The Kyat and the Black Market
For many years, a strong black market for the new currency forced the government to demonetize several times. In May of 1964, the K50 and K100 notes were demonetized, and in 1985 the 20, 50, and 100 kyat notes were demonetized and no longer legal tender. K25, K35, and K75 were introduced during this time to take the place of the defunct kyat notes.
The last demonetization occurred in 1987, when the government demonetized the 25, 35, and 75 kyat notes after less than two years of issuing them, rendering three-quarters of the country's currency valueless. K45 and K90 bills were issued into the economy, but by then, the kyat was an unreliable currency, and the Burmese turned to gold and jewelry as a medium for savings. The modern Myanmar kyat was introduced in 1989 without a demonetization of the prior currency and is still in use today.
In 2007, fuel subsidies were removed, which led to a steep rise in the cost of basic food commodities.

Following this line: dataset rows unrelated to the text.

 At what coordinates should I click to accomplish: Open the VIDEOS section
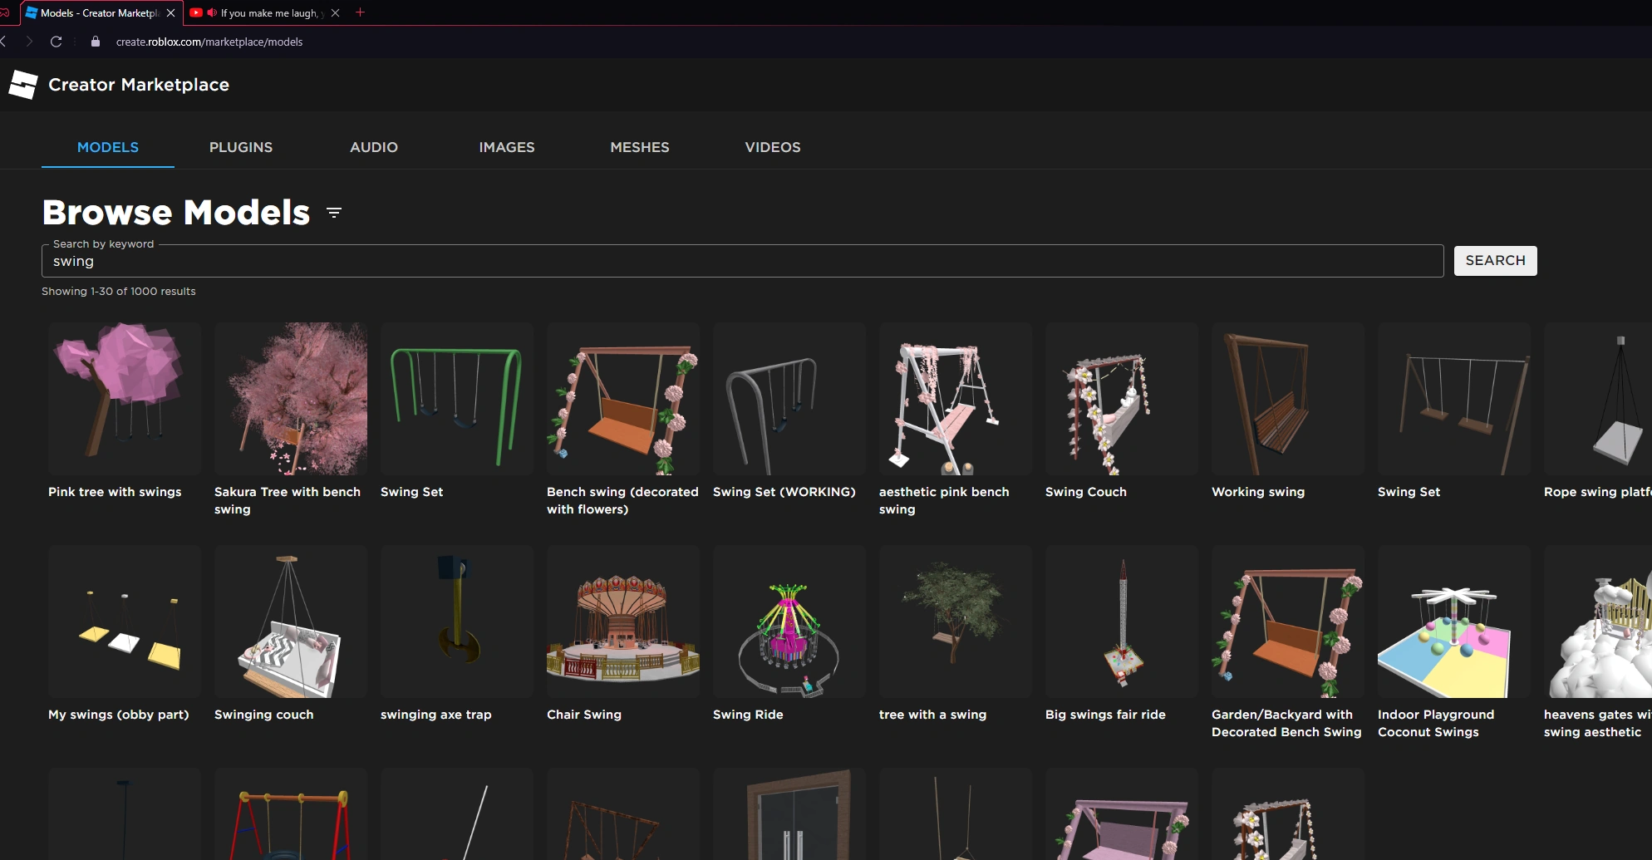(x=772, y=147)
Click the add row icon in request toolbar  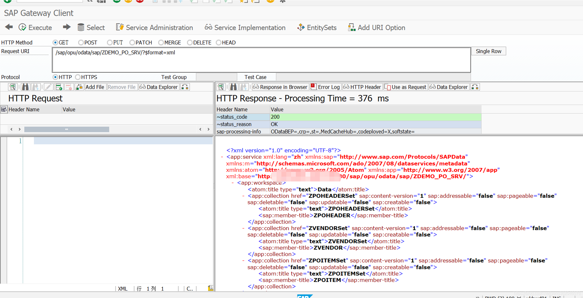pyautogui.click(x=59, y=87)
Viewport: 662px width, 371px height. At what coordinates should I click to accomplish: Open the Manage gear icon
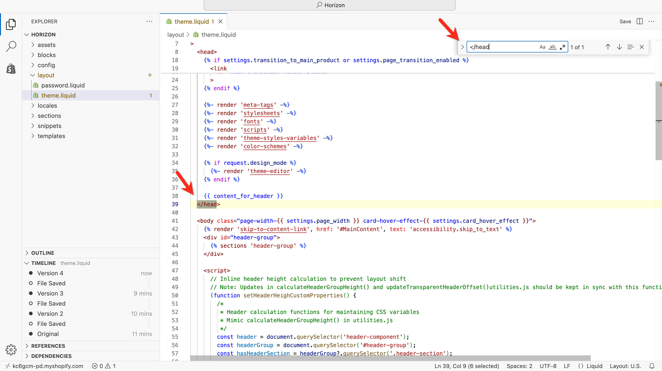11,350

The resulting uprising forced the local exchange rate in the black market to weaken drastically to $1 = K1,300 even though the official exchange rate stood at $1 = K6. The country operated under a fixed exchange rate regime until 2012 when the central bank adopted a managed float for its currency in a bid to weaken and eliminate the black markets. The central bank set the exchange rate then to $1 = K818. As of April 28, 2021, the official exchange rate of the kyat is $1 = 1,409.28 MMK.